Exclusive Remedy Defense – Affirmed

  • Trahan v. Premcor
    • 09-17-00005-CV, 2018 WL 3887634
    • 58th District Court of Jefferson County
    • Justice Kreger, Aug. 16, 2018
  • Trahan sustained on-the-job injury at the Valero Port Arthur facility and sued Premcor.
  • Premcor filed a motion for summary judgment based on the exclusive remedy provisions under Texas Workers’ Compensation Act. Trahan argued that she was an employee of Valero, not Premcor, and that Premcor did not have workers’ compensation insurance in its own name.
  • In conjunction with the TWCA’s definition of “employer,” the Ninth Court observed that Premcor is a wholly-owned subsidiary of Valero Energy Corporation, a holding company with no employees; Valero Services, Inc. is another wholly-owned subsidiary of Valero Energy Corporation that provides payroll services to Premcor; and that Premcor owns and operates the Valero Port Arthur Refinery. Thus, the Court held that Premcor is an employer under the TWCA.
  • Valero produced workers’ compensation coverage for entities under its umbrella, including its subsidiaries. Therefore, Premcor was entitled to the exclusive remedy defense under the TWCA.

Unrelated to Jurisdiction – Pet. Granted

  • In re Lamar University
    • 091800241CV, 2018 WL 3911062
    • 60th District of Jefferson County
    • Per Curiam, Aug. 16, 2018
  • The real parties in interest, coaches of Lamar University’s softball team, filed a lawsuit against the University alleging a failure to follow Lamar’s policies with respect to grievances and appeals of their employment termination.
  • Real parties filed a temporary restraining order against the University to prohibit Lamar from taking any further action under Texas State University Rules and a mandatory permanent injunction to compel Lamar to follow its Human Resources policy manual.
  • Relators filed a plea to the jurisdiction, alleging that as at-will employees, the real parties had not right to a grievance or appeal of their employment termination, as well as failure to plead a valid cause of action due to the defense of sovereign immunity.
  • In response, real parties requested a continuance on the plea to the jurisdiction until they could conduct discovery and develop their case.
  • The trial court granted the TRO, and without ruling on the plea to the jurisdiction, the trial court granted the request for expedited discovery.
  • The Ninth Court held that though trial courts have discretion to permit limited discovery on jurisdictional issues, the requested discovery in this case was unrelated to the jurisdictional issue before the trial court. Thus, the trial court abused its discretion by ordering expedited discovery on matter unrelated to jurisdiction. The trial court is to vacate its order granting expedited discovery and rule on the plea to the jurisdiction.

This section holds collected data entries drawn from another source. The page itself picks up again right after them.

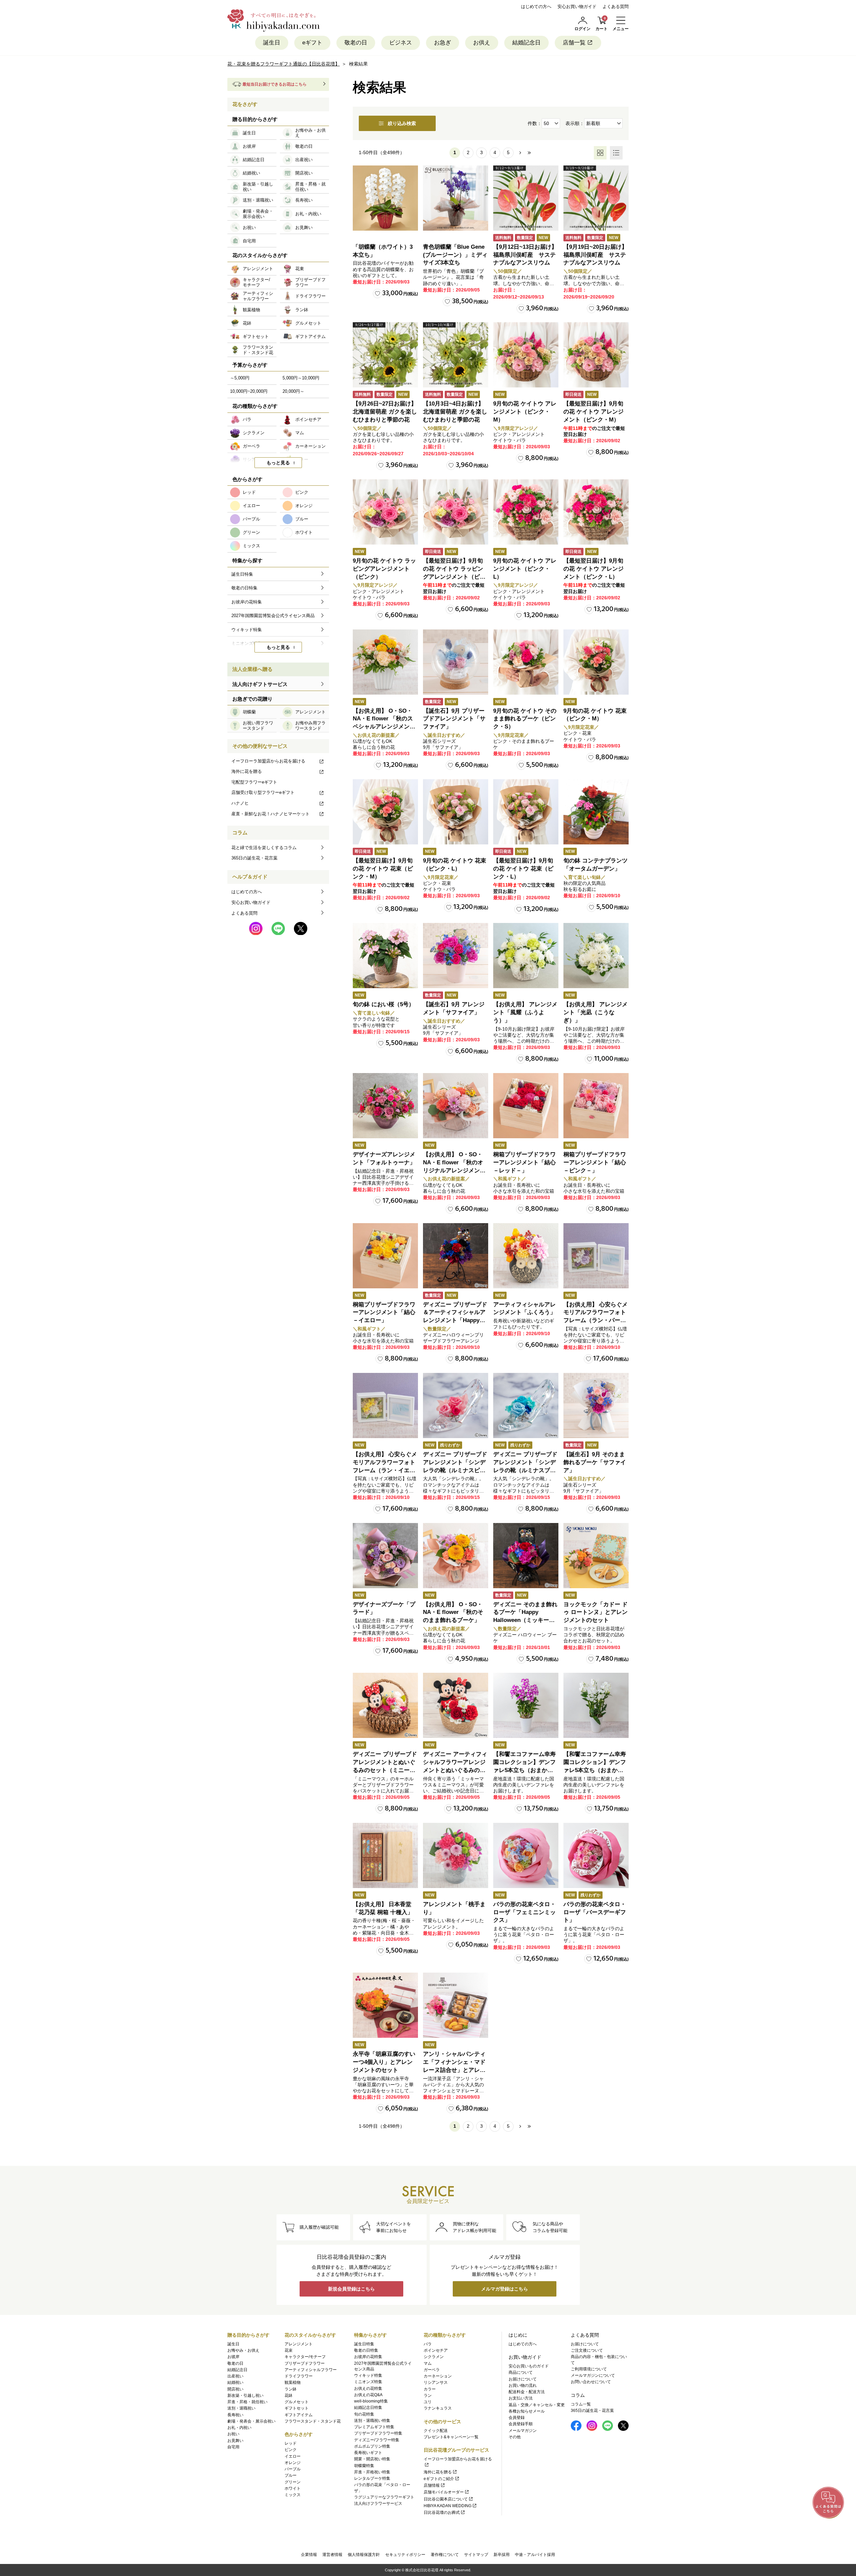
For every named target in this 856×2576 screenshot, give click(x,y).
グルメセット (297, 2402)
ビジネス (400, 42)
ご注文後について (587, 2350)
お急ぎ (442, 42)
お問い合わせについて (591, 2382)
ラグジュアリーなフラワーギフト (384, 2497)
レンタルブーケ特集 (372, 2478)
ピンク (291, 2450)
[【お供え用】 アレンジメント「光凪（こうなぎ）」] (596, 955)
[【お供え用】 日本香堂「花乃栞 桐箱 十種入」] (385, 1855)
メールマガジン (523, 2431)
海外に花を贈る (246, 771)
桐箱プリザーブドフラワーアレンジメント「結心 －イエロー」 (384, 1312)
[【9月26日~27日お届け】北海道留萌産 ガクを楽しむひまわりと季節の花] (385, 354)
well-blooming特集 (371, 2401)
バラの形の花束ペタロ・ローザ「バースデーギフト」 (594, 1912)
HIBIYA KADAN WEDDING (447, 2506)
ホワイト (293, 2488)
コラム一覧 (581, 2404)
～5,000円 (239, 377)
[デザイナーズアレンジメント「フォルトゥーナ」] (385, 1105)
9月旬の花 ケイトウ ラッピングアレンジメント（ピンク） (384, 569)
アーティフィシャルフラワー (311, 2370)
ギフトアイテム (299, 2415)
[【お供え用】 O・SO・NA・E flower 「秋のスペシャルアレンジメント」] (385, 662)
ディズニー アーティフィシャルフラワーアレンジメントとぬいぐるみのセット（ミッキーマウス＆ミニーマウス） (455, 1770)
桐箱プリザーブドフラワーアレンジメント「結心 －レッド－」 (524, 1162)
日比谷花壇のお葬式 (442, 2512)
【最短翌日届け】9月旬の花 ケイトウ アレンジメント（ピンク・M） (593, 411)
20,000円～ (293, 391)
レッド (291, 2443)
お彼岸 (233, 2357)
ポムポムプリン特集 (372, 2446)
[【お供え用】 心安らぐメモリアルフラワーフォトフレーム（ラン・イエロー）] (385, 1405)
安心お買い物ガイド (577, 6)
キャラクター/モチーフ (305, 2357)
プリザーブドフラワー (305, 2363)
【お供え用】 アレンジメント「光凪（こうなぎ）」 (595, 1012)
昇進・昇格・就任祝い (247, 2402)
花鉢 (289, 2395)
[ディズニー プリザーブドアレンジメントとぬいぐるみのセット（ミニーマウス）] (385, 1705)
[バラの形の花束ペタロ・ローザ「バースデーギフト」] (596, 1855)
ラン (428, 2395)
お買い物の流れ (523, 2385)
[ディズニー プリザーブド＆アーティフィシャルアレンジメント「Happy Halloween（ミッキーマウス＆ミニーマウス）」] (455, 1255)
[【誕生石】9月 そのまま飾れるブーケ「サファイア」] (596, 1405)
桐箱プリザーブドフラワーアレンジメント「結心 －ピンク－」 (594, 1162)
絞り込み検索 (402, 123)
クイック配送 (436, 2431)
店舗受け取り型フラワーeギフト (263, 792)
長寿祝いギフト (368, 2453)
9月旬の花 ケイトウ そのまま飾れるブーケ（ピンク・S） (524, 719)
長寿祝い (235, 2415)
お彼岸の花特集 (368, 2357)
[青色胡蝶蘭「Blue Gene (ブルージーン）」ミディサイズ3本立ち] (455, 198)
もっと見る (278, 462)
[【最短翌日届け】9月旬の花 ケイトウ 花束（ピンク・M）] (385, 811)
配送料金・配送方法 (527, 2392)
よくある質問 (616, 6)
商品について (521, 2372)
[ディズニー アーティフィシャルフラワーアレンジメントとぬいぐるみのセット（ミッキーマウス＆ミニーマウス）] (455, 1705)
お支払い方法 (521, 2398)
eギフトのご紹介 (439, 2479)
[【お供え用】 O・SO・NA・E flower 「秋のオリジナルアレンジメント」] (455, 1105)
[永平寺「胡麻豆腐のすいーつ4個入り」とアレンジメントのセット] (385, 2005)
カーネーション (438, 2376)
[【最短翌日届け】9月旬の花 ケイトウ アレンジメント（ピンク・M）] (596, 354)
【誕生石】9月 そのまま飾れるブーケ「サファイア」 (594, 1462)
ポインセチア (436, 2350)
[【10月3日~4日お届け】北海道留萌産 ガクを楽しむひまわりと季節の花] (455, 354)
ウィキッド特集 (368, 2375)
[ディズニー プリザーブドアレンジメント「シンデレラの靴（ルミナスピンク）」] (455, 1405)
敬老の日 (355, 42)
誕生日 (271, 42)
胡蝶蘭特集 (364, 2466)
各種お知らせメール (527, 2411)
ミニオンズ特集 (368, 2382)
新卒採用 (502, 2554)
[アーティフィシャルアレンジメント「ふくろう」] (525, 1255)
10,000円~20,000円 (249, 391)
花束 (289, 2350)
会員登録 (517, 2418)
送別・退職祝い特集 (372, 2421)
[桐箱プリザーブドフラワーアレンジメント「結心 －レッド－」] (525, 1105)
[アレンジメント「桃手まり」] (455, 1855)
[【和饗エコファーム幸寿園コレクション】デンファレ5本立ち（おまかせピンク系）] (525, 1705)
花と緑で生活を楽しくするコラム (264, 847)
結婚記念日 (526, 42)
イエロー (293, 2456)
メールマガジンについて (593, 2375)
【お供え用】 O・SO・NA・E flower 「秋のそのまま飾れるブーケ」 (453, 1612)
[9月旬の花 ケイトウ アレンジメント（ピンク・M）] (525, 354)
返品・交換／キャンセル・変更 (537, 2405)
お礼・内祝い (239, 2428)
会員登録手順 (521, 2424)
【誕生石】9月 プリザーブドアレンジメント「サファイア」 (454, 719)
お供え (481, 42)
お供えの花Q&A (368, 2395)
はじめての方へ (536, 6)
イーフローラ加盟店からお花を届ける (268, 761)
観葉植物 (293, 2382)
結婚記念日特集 (368, 2408)
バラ (428, 2344)
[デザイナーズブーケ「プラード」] (385, 1555)
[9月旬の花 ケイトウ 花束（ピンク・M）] (596, 662)
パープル (293, 2469)
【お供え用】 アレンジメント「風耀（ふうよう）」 (525, 1012)
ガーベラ (432, 2370)
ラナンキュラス (438, 2408)
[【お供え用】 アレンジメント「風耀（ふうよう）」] (525, 955)
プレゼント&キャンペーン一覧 (451, 2437)
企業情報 (309, 2554)
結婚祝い (235, 2382)
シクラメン (434, 2357)
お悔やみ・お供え (243, 2350)
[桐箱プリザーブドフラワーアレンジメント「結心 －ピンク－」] (596, 1105)
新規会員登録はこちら (351, 2289)
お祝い (233, 2434)
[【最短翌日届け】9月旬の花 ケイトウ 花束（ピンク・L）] (525, 811)
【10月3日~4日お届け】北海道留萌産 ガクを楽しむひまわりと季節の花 (455, 411)
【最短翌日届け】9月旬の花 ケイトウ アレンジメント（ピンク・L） (593, 569)
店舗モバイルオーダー (444, 2492)
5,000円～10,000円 (301, 377)
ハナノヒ (240, 803)
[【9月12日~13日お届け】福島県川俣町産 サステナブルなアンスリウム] (525, 198)
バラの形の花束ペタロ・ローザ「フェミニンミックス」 (524, 1912)
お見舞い (235, 2441)
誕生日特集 (364, 2344)
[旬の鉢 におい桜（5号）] (385, 955)
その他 (515, 2437)
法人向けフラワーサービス (378, 2503)
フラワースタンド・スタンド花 (313, 2421)
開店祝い (235, 2389)
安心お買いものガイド (529, 2366)
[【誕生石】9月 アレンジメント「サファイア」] (455, 955)
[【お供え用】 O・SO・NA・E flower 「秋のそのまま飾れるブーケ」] (455, 1555)
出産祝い (235, 2376)
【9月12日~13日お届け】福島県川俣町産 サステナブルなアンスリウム (525, 255)
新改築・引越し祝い (245, 2395)
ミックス (293, 2495)
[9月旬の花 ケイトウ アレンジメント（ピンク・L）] (525, 512)
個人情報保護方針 (364, 2554)
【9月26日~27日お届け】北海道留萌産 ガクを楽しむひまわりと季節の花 (385, 411)
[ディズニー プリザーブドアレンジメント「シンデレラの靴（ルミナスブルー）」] (525, 1405)
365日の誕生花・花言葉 (254, 857)
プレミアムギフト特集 (374, 2427)
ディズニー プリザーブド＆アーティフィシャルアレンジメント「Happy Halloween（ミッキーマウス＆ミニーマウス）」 (455, 1320)
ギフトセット (297, 2408)
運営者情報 (332, 2554)
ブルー (291, 2475)
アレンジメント (299, 2344)
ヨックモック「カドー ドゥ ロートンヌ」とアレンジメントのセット (595, 1612)
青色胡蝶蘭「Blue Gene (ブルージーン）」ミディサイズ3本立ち (455, 255)
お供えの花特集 (368, 2388)
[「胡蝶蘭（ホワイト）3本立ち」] (385, 198)
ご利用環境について (589, 2369)
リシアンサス (436, 2382)
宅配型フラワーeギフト (254, 782)
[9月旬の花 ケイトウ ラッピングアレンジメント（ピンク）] (385, 512)
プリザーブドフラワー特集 (378, 2433)
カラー (430, 2389)
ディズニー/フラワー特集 (376, 2440)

Against the County – Reversed and Rendered

  • Jefferson County v. Jackson
    • 09-17-00197-CV, 2018 WL 3580858
    • 172nd District Court of Jefferson County
    • Justice Horton, July 26, 2018
  • Jefferson County filed a plea to the jurisdiction against an employee discrimination suit filed by Jackson. The suit included claims under the Whistleblower Act and the Texas Commission on Human Rights Act. The trial court denied the plea.
  • The Ninth Court held that despite multiple re-pleadings of various claims, Jackson failed to present any evidence that the trial court could exercise jurisdiction over her case and overcome governmental immunity. Governmental immunity protects political subdivisions of the state, including counties, from lawsuits. The Court rendered judgment granting the plea and ordered the suit dismissed with prejudice.

University Immunity – Reversed and Rendered

  • Lamar University v. Jenkins
    • No. 09–17–00213–CV, 2018 WL 358960
    • 172nd District Court of Jefferson County
    • Chief Justice McKeithen, Jan. 11 2018
  • Dr. Steve Jenkins sued Lamar alleging that it had retaliated against him under the Texas Commission on Human Rights Act (TCHRA) by denying his application for Full Professor with tenure status due to his opposition against using the GRE as a criteria for admission, which he contended was an inherently racist test.
  • In response, Lamar University filed a plea to the jurisdiction on the basis of sovereign immunity.
  • The Ninth Court held that under the TCHRA, Dr. Jenkins had to demonstrate a good faith, reasonable belief that the University engaged in an unlawful employment practice. Based upon the pleadings, Dr. Jenkins could not show that Lamar’s use of the GRE as admission criteria gave him a good faith, reasonable belief of an unlawful employment practice. The Ninth Court reversed the trial court’s denial of Lamar’s plea to the jurisdiction and rendered judgment dismissing the claims against it.